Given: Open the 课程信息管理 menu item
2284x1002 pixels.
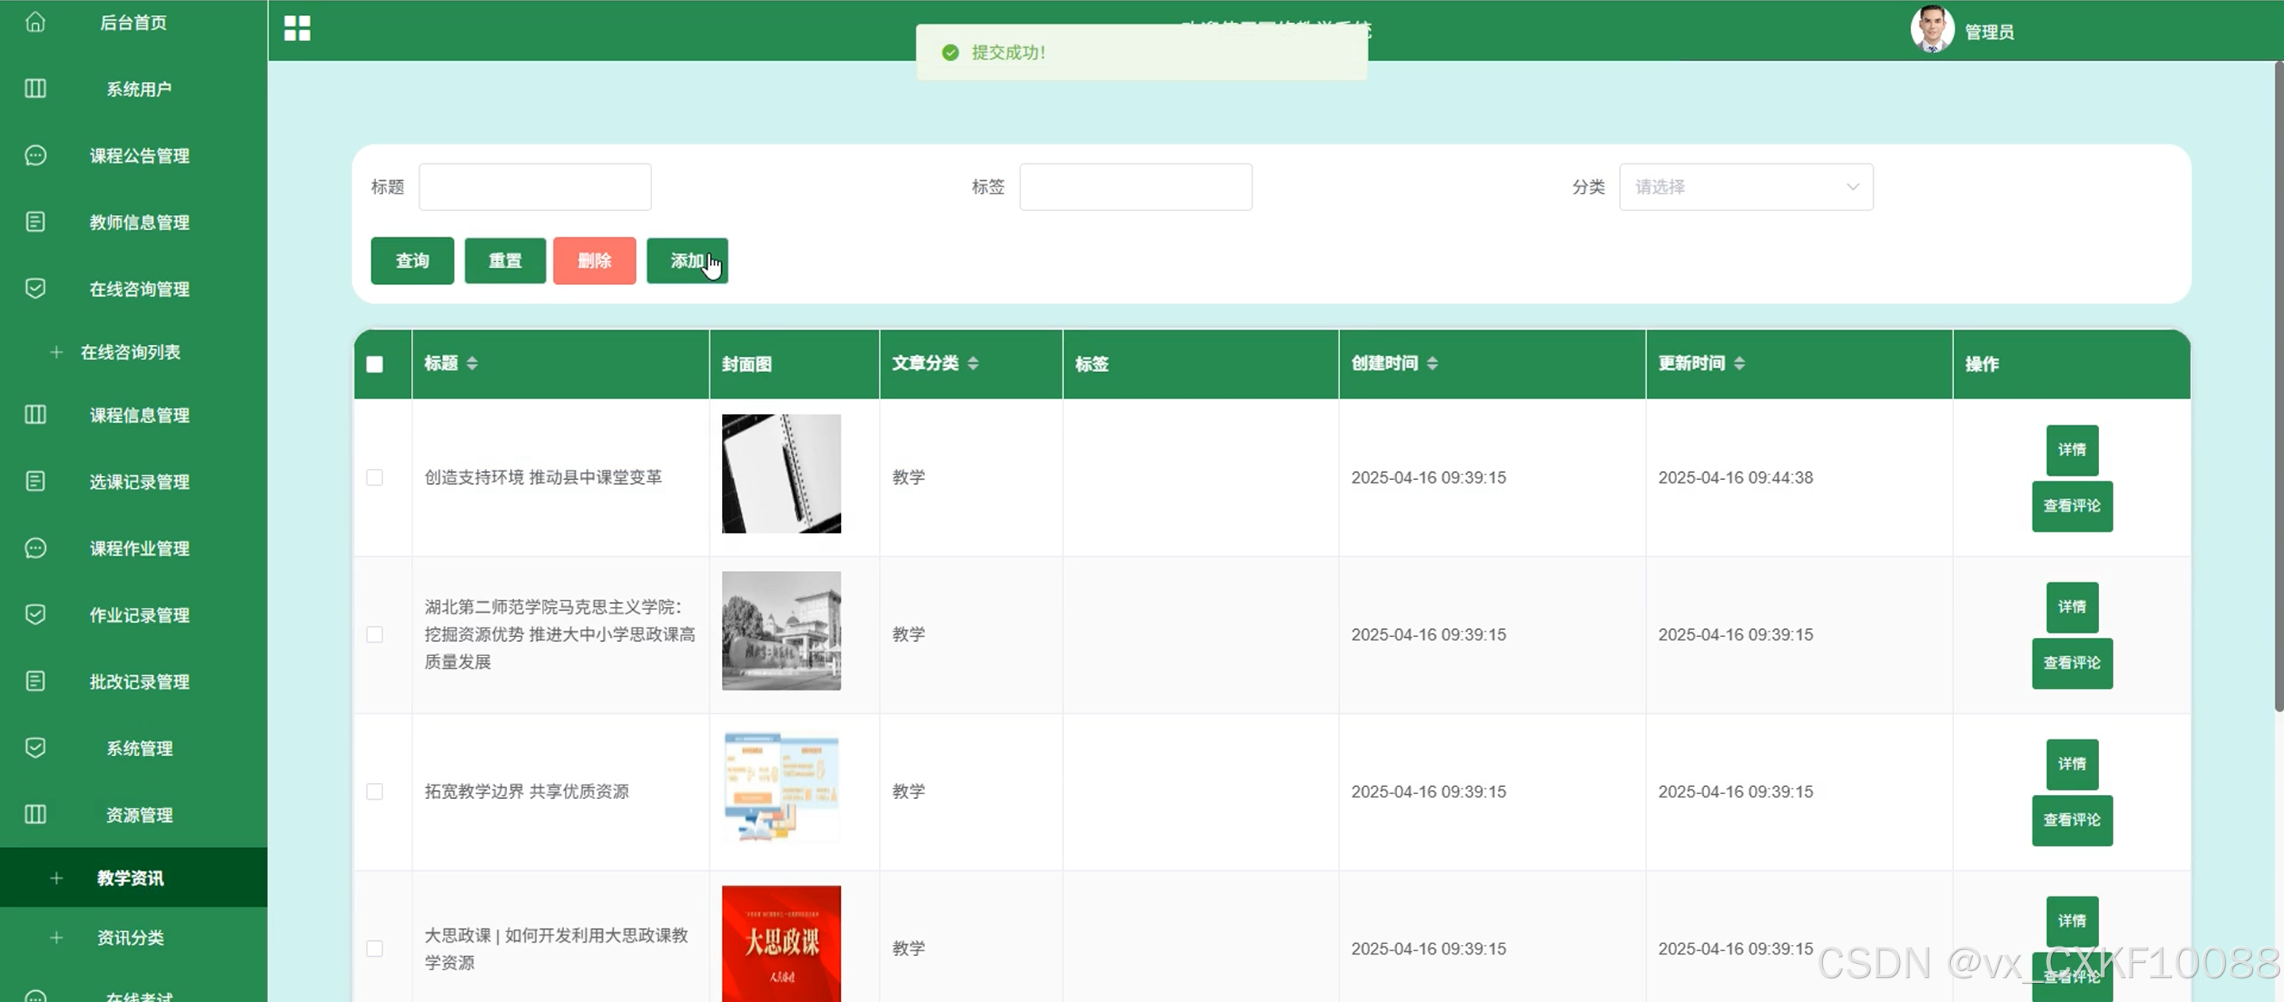Looking at the screenshot, I should 139,415.
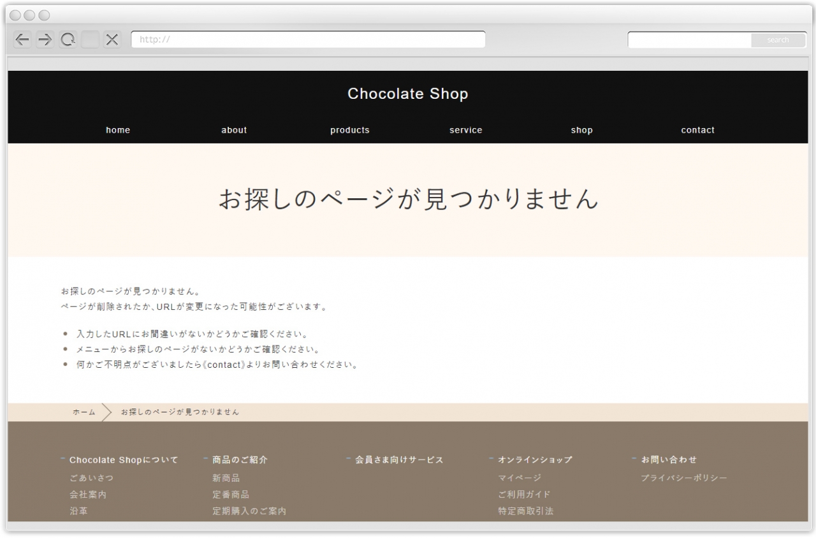Click the Chocolate Shop site title
Image resolution: width=816 pixels, height=538 pixels.
click(407, 94)

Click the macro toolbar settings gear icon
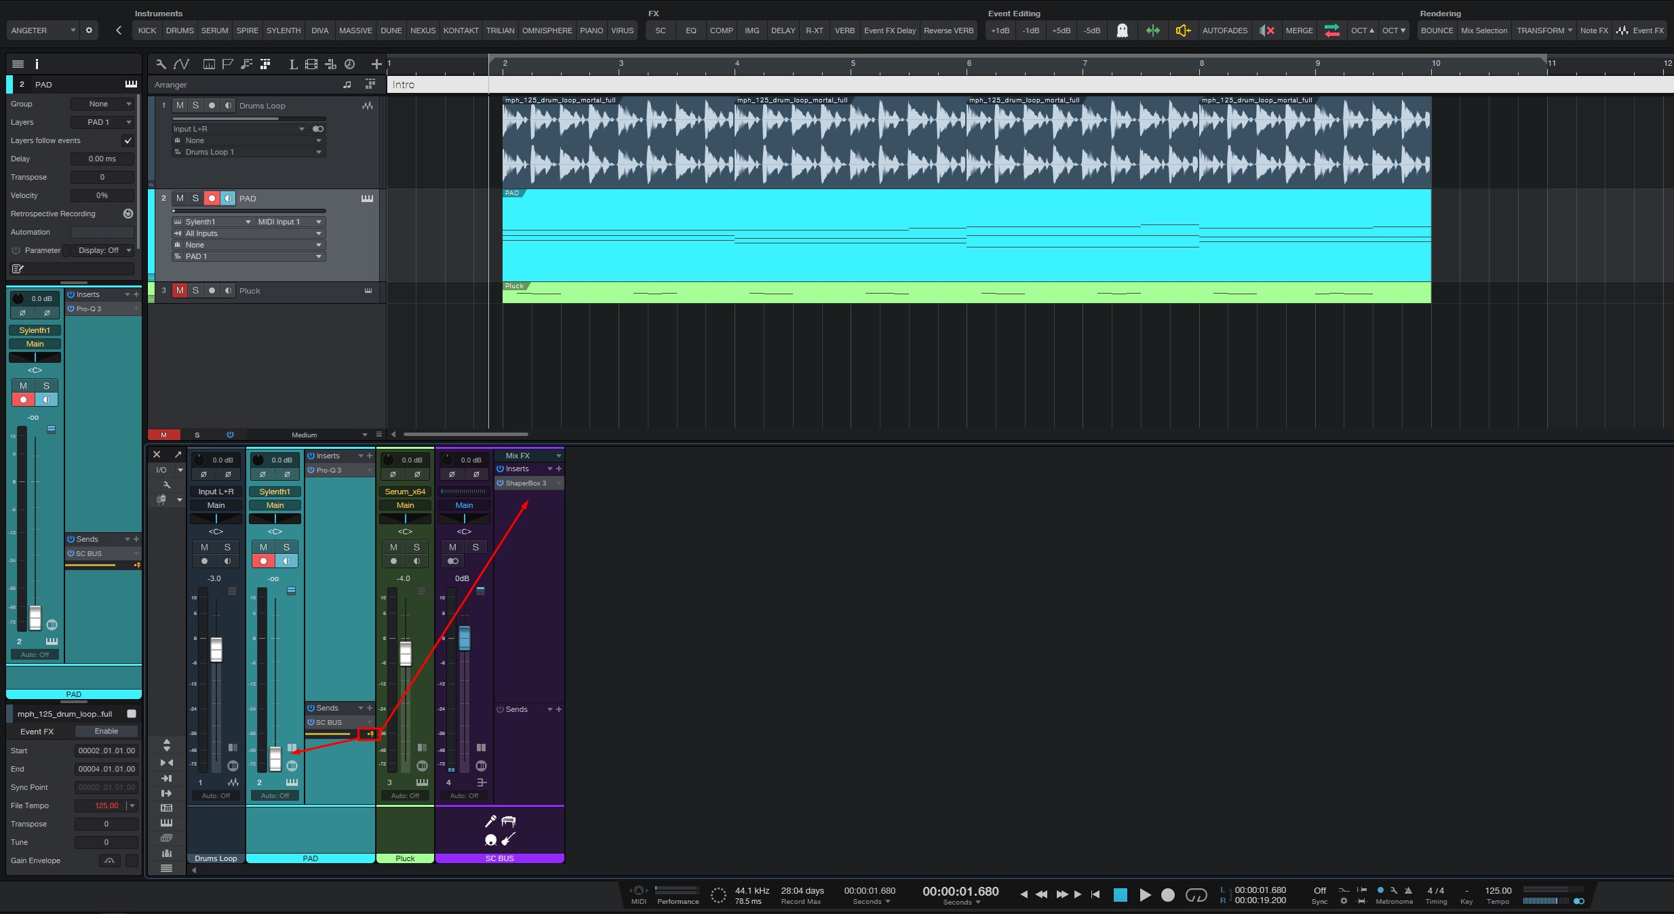point(89,31)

══════

#### Request:
Transcribe every line of the records above word for word, leaving out the pictures.

#### Final result:
Given: Open the 课程信息管理 menu item
2284x1002 pixels.
Looking at the screenshot, I should 139,415.
Click the Chocolate Shop site title
Image resolution: width=816 pixels, height=538 pixels.
click(407, 94)

Click the macro toolbar settings gear icon
point(89,31)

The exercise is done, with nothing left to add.